A few weeks ago, I shared the beginning story of my journey with Faith. Having grown up Catholic, later to grow deeply passionate about my Faith in God in high school, I hit a wall a few years ago that I am currently struggling to surmount. As I left things in the last post, I was "firing more questions and frustrations than my Faith seemed to be able to answer."
Part of growing in one's Christian faith involves reading the bible, learning, studying and putting into practice all that you take in. So as a staff person for a well-known ministry, I was immersed in learning. I wanted to grow, as I was also teaching others about my Faith.
The Bible is a very complicated text. Perhaps not to technically read, but to process. There are things that contradict, things that don't make sense, things that are difficult to swallow. When faced with these things, I have found there two roads you can travel down:
Continue to plug through to find answers.
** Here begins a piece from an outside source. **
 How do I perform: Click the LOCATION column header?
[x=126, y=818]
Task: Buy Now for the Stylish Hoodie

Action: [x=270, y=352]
Study. Read. Ask. Pray. Meditate. Grapple with the difficult text until you come up with a suitable explanation.
Accept that there are "mysteries of Faith." Accept that part of having Faith is to be "certain of that which we cannot see."
I get that. I get that there could be things in this life that are more complex than I can understand. I get that we are limited beings, and that if there was God, who is unlimited, omniscient, and perfect, there are things that He could grasp and do that I could not.
But the more I read, the more the "inexplicables" started piling up. And soon "having Faith" wasn't able to contain the mountain of questions that were punching holes through the very Faith that was supposed to be holding my life together. It felt like the foundation I had been living my life upon started to feel wobbly. I felt the bricks falling out here and there. And the feeling is unsettling.
I so wanted to believe everything I had always believed: the very Christianity that had given me life, grace and forgiveness. The Faith that had put purpose and meaning in my life. The beliefs that gave me hope, even in death. The God that made the World make sense.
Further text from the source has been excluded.